Center for Research and Education on Drug Discovery, Faculty of Pharmaceutical Sciences, Hokkaido University.
Chem Pharm Bull (Tokyo). 2024;72(6):547-558. doi: 10.1248/cpb.c24-00190.
Iridoids, which are a class of monoterpenoids, are attractive synthetic targets due to their diversely substituted cis-fused cyclopenta[c]pyran skeletons. Additionally, various biological activities of iridoids raise the value of synthetic studies on this class of compounds. Here, our synthetic efforts toward 11-noriridoids; (±)-umbellatolide B (6), (±)-10-O-benzoylglobularigenin (9) and 1-O-pentenylaucubigenin (34) are described. For the efficient synthesis of target compounds, common synthetic intermediates (tricyclic enones 17 and 26) were prepared by the Pauson-Khand reaction. The cleavage of the acetal bond on the tricyclic enones and 1,2-reduction introduced the two hydroxy groups on the cyclopentane ring of the core scaffold. Furthermore, the C3-C4 olefin part was constructed by the syn-elimination of a thiocarbonate moiety to obtain 34. The developed synthetic routes for 6, 9, and 34 will be useful for the preparation of iridoid analogs that have a polyfunctionalized core skeleton.

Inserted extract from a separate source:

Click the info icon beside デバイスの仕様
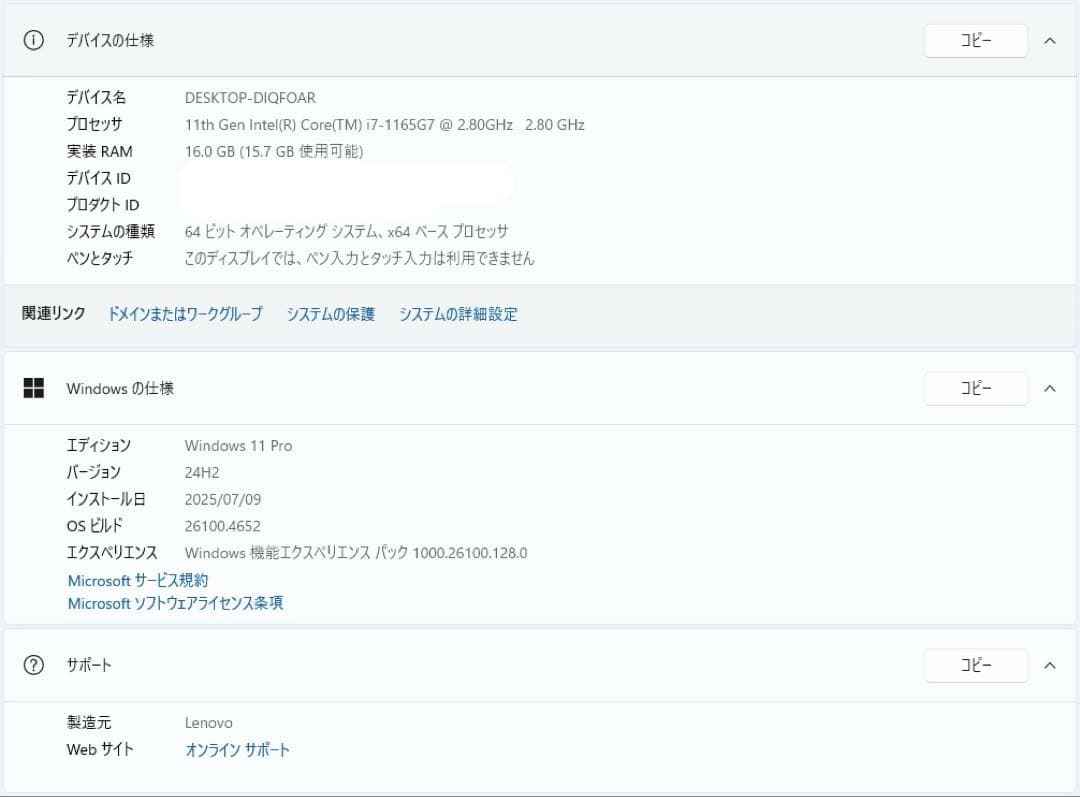Viewport: 1080px width, 797px height. (x=33, y=40)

由于其具有多样化取代的顺式稠合环戊[c]吡喃骨架,裂环环烯醚萜类化合物是一类具有吸引力的合成目标物。此外,裂环环烯醚萜类化合物的各种生物活性提高了对这一类化合物的合成研究的价值。在这里,我们描述了对 11-去甲裂环环烯醚萜类化合物;(±)-umbellatolide B(6)、(±)-10-O-苯甲酰基 globularigenin(9)和 1-O-戊烯基 aucubigenin(34)的合成努力。为了有效地合成目标化合物,通过 Pauson-Khand 反应制备了常见的合成中间体(三环烯酮 17 和 26)。在三环烯酮和 1,2-还原上裂解缩醛键,在核心支架的环戊烷环上引入了两个羟基。此外,通过硫代碳酸盐部分的顺式消除构建了 C3-C4 烯烃部分,得到了 34。用于 6、9 和 34 的开发的合成途径对于制备具有多官能化核心骨架的裂环环烯醚萜类化合物的类似物将是有用的。